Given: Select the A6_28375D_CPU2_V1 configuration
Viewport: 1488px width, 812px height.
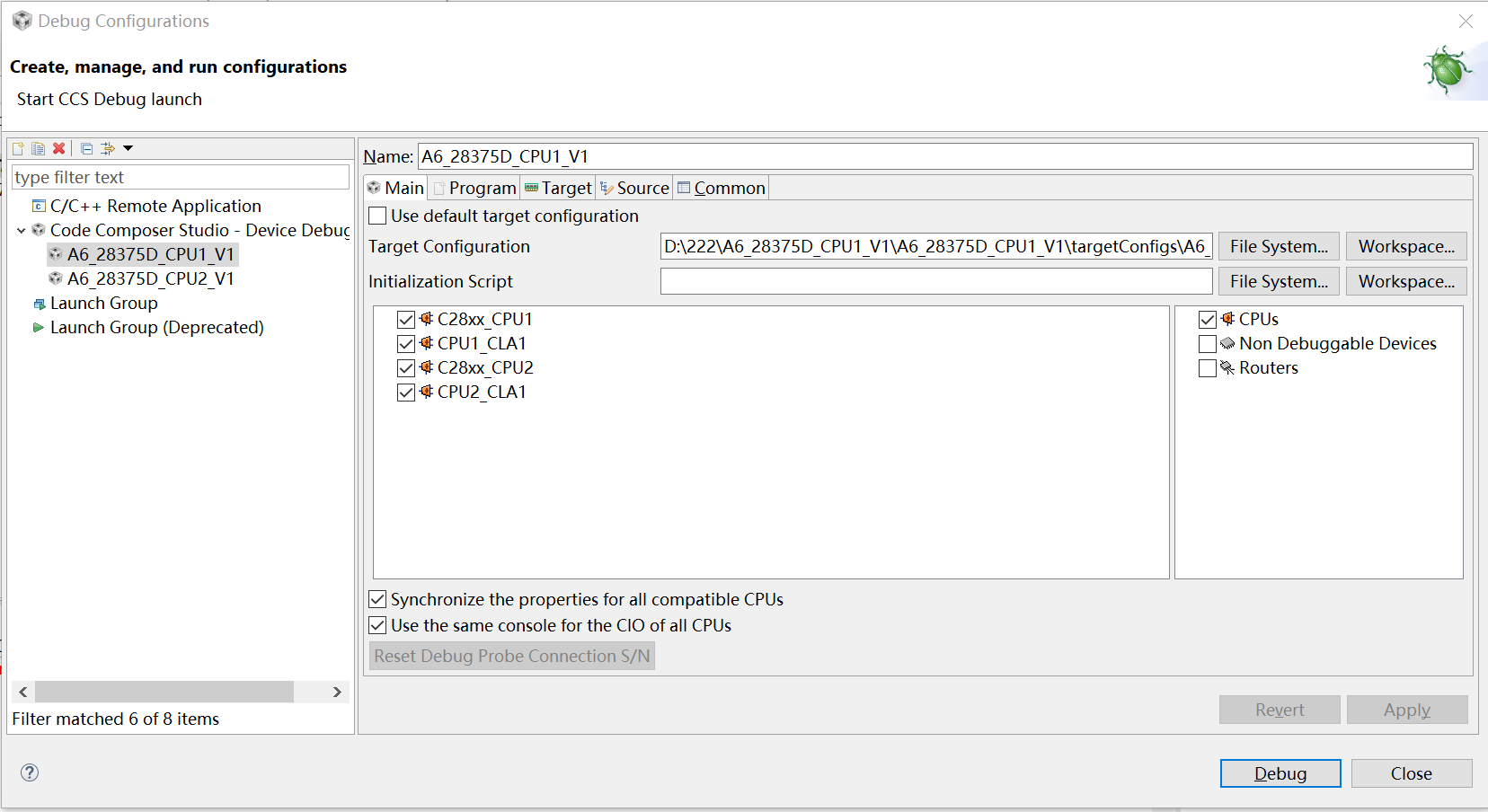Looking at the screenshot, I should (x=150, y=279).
==
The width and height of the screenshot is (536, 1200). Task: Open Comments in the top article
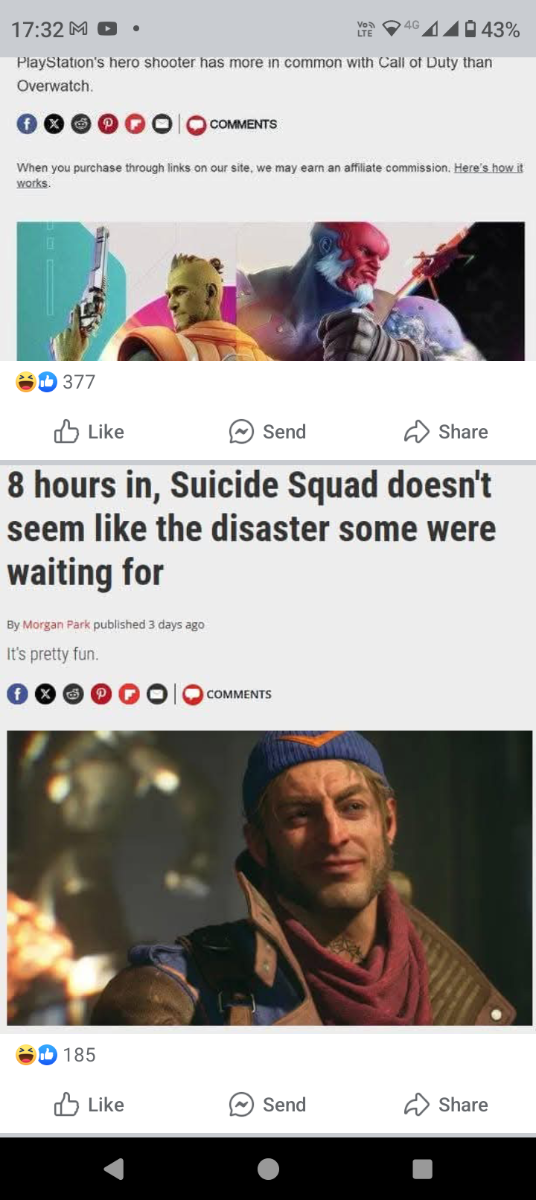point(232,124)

### WHAT THIS TASK INVOLVES
Retype the records verbatim from the line containing "Given: Select the" through the line containing "Looking at the", including both of those lines, and omit the pictures.

### COMPLETED EXERCISE
Given: Select the A6_28375D_CPU2_V1 configuration
Viewport: 1488px width, 812px height.
Looking at the screenshot, I should (x=150, y=279).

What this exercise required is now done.